Understanding China’s real development level has always been a challenge for first-time visitors to the world’s second-largest economy.
In many senses, it is quite understandable. Since most of them arrive in big cities like Beijing, Shanghai or Hangzhou, they are often amazed by the rapid “development” of the bustling cities, which in most cases are similar to or even more prosperous than Western metropolises. But as they go more into the rural areas or western regions of China, which are lagging in terms of economic development, they gain a much deeper perspective of the country’s overall development.
Though China has been the world’s second-largest economy for several years, it still remains an economy with unbalanced development. If we take into account the reality of China being the most populous country in the world, it is obvious that the country still has a long way to go before it can become a developed economy.
The tone-setting 19th National Congress of the Communist Party of China in 2017 said that the principal contradiction facing the Chinese society was the “unbalanced and inadequate development” and people’s ever-growing need for a better life.

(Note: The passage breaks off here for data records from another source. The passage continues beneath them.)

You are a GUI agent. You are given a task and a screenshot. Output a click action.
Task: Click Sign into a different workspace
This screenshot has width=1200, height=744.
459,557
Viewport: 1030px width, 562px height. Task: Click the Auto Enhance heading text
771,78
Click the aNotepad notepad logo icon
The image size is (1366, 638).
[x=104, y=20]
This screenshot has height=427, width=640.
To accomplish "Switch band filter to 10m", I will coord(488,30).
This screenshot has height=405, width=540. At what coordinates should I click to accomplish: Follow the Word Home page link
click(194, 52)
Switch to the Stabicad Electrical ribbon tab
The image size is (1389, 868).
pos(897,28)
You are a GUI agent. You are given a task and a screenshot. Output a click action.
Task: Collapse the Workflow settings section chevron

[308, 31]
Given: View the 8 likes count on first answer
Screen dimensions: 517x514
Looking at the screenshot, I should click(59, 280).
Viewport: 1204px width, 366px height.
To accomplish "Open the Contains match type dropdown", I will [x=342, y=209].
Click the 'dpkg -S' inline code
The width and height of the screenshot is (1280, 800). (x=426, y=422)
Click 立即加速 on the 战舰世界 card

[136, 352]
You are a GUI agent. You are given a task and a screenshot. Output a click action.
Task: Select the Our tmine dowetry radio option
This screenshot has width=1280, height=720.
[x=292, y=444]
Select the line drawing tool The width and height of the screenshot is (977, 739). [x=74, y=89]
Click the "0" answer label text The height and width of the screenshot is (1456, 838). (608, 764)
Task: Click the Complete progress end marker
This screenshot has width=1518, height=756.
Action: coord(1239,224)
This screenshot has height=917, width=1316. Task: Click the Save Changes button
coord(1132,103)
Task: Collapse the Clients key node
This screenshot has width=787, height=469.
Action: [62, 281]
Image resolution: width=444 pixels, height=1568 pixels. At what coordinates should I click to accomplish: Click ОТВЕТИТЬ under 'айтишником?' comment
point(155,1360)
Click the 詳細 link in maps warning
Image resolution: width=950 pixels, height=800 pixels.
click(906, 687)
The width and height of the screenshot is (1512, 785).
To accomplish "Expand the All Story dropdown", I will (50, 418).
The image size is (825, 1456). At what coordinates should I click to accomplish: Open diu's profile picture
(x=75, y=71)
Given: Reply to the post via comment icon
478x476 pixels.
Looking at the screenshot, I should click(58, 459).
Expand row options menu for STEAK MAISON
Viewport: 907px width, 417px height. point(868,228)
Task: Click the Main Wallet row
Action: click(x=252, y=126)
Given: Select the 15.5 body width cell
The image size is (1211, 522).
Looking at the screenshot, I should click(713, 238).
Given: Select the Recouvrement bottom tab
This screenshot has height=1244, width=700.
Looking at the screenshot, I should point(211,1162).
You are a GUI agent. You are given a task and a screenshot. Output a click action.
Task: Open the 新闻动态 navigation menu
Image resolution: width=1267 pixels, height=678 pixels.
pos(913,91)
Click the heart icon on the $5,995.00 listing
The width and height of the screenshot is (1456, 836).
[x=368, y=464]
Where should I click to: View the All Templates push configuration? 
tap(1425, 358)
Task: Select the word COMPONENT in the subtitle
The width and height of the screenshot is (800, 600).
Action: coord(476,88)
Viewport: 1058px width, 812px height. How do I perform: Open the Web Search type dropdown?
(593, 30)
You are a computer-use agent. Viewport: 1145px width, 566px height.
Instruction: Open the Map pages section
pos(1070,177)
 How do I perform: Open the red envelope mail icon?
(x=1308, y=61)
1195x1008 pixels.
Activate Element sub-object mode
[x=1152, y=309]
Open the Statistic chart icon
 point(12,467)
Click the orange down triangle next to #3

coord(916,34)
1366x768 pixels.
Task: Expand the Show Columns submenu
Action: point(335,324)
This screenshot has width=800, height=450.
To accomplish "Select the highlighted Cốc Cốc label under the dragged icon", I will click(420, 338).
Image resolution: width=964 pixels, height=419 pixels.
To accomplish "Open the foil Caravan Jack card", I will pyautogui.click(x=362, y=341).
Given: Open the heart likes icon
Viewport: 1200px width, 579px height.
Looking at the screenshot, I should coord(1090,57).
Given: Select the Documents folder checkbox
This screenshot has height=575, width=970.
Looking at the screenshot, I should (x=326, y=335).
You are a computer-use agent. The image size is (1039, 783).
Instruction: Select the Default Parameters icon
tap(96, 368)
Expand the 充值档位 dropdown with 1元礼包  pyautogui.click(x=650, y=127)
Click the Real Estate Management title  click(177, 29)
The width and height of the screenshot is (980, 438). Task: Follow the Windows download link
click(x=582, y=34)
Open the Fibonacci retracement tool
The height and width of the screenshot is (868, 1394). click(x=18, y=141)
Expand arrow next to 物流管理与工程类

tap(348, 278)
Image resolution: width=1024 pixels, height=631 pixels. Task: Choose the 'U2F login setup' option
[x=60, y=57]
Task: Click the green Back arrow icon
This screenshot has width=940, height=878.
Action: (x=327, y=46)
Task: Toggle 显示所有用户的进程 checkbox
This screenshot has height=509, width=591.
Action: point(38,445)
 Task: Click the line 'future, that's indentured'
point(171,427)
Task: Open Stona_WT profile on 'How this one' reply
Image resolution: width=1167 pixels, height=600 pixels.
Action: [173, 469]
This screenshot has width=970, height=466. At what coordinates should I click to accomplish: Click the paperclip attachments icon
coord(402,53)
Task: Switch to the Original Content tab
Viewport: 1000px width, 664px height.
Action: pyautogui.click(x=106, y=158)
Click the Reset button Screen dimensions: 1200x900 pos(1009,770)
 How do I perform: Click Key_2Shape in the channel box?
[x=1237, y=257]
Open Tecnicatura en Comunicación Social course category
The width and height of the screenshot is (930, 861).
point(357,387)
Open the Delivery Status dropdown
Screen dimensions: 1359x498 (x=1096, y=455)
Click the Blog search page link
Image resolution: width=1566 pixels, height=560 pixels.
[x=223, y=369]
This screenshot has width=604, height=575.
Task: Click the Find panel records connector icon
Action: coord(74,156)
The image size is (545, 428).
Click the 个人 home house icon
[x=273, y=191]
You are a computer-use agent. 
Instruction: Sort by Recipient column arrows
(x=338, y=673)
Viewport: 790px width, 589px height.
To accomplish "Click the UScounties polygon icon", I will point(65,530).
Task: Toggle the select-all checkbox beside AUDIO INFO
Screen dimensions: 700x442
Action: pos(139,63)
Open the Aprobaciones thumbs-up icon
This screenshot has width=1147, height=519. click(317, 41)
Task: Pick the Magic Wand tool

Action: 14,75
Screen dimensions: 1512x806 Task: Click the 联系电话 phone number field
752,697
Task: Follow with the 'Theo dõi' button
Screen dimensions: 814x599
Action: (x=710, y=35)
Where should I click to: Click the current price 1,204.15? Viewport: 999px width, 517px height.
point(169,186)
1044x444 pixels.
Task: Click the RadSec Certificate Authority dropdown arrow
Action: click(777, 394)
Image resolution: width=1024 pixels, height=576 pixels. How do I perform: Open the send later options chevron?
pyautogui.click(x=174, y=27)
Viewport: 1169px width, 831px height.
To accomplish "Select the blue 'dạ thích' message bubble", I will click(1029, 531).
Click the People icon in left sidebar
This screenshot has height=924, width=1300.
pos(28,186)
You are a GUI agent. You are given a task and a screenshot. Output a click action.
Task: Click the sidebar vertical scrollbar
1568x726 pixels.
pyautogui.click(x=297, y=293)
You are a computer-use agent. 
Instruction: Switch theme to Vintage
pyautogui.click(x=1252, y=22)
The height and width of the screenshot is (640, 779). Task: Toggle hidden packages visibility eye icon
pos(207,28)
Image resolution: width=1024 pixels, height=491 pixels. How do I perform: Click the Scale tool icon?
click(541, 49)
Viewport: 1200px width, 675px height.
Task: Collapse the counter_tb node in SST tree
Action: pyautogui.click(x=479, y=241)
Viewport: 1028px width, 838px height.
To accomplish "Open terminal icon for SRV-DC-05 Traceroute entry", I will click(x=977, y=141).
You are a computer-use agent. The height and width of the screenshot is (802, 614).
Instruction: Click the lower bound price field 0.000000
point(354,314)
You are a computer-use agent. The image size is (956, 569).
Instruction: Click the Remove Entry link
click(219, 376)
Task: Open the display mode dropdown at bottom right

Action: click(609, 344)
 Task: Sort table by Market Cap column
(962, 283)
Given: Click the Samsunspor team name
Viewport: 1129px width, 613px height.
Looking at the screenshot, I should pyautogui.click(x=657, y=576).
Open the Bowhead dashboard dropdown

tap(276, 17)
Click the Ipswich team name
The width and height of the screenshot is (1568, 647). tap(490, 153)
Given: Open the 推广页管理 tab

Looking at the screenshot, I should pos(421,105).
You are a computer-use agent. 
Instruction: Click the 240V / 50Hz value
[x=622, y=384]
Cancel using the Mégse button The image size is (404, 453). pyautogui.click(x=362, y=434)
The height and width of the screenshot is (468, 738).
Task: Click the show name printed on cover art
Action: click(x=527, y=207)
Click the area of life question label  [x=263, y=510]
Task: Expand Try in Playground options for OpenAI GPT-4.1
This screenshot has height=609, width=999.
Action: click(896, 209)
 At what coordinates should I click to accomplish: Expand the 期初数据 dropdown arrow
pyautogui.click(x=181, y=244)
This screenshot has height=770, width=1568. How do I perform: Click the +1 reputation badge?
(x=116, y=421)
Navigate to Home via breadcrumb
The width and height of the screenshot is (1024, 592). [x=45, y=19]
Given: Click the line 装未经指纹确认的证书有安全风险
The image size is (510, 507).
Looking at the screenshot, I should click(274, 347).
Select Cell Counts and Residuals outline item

Such a judgment is based not on wishful thinking but from a closer look at the country’s real development scenario.
Admittedly, China has been on the fast track in terms of economic development since it started reform and opening up four decades ago. Since then, it has made much headway in expansion of the overall economic scale, raising people’s life expectancy, and improving the real living standards of the Chinese people.
Apart from improvements in some general economic and social development indicators, visitors are also often impressed by, for example, the country’s fast advancement in the technology field or the shopping sprees of rich Chinese worldwide.
Huawei Technologies Co, the country’s leading tech company, has become so competitive in making telecommunications equipment and smartphones that it is now facing restrictions in markets like the United States, most of which are aimed at hampering its normal operations.
Smartphone shipments from China today account for nearly one-third of the total sold worldwide.
When it comes to luxury goods, Chinese consumers spent more than 770 billion yuan ($110.7 billion) in 2018, accounting for about one-third of global luxury goods sales, according to consulting group McKinsey. From 2012 to 2018, nearly 50 percent of the global growth in luxury goods sales came from China and by 2025, the ratio could rise to 65 percent, the firm said.
China is also the world’s largest car market, with its vehicle sales reaching 25.7 million units last year, compared with about 17 million units in the US.
Those statistics have often been cited as signs of China’s rising development levels. But if we look at some other data, we may arrive at different conclusions.
Li Xunlei, chief economist of Zhongtai Securities, estimated that China still has about 1 billion people who have never traveled by plane and about 500 million people are yet to have access to flush toilets.
Last year, China’s per capita annual disposable income rose by 8.9 percent year-on-year to $4,400. That is nearly a tenth of the level seen in the US.
If China is tagged as a developed country, then the gap, at least in terms per capita disposable income, between China and the US would be too huge to justify such categorization.
Actually, major international institutions have had various standards for defining developed and developing economies.
While the standard of the World Trade Organization is self-selected by a country and can be challenged by others, the United Nations Statistics Division, the UN Development Program, the World Bank, and the International Monetary Fund all have their standards to judge a country’s development phase.
The standards of UNDP and the World Bank, in particular, are clear-cut and calculable. The UNDP uses the Human Development Index to define a country’s development level and a country with an index reading of higher than 0.8 can be defined as a developed country. China’s reading was 0.758 in 2018, the latest data showed. It was 0.501 in 1990.
In the World Bank’s classification, a country can be seen as a high-income one (similar to developed country) if it had a per capita gross national income of more than $6,000 thirty years ago, equivalent to about $12,235 today. China’s per capita GNI was $9,732 in 2018, according to the official data.
China no doubt has achieved stunning economic growth in the past four decades and its internal regional development gap has also significantly narrowed. However, it still faces the severe challenge of “unbalanced and inadequate development” and falls far behind the developed countries on many economic and social development indicators, especially in per capita terms.
Some may focus on the overall scale of the Chinese economy or its reigning competitiveness in select fields to claim that it should be treated as a developed economy. But that is not the complete picture of China, which is yet to graduate to deserve a developed country status.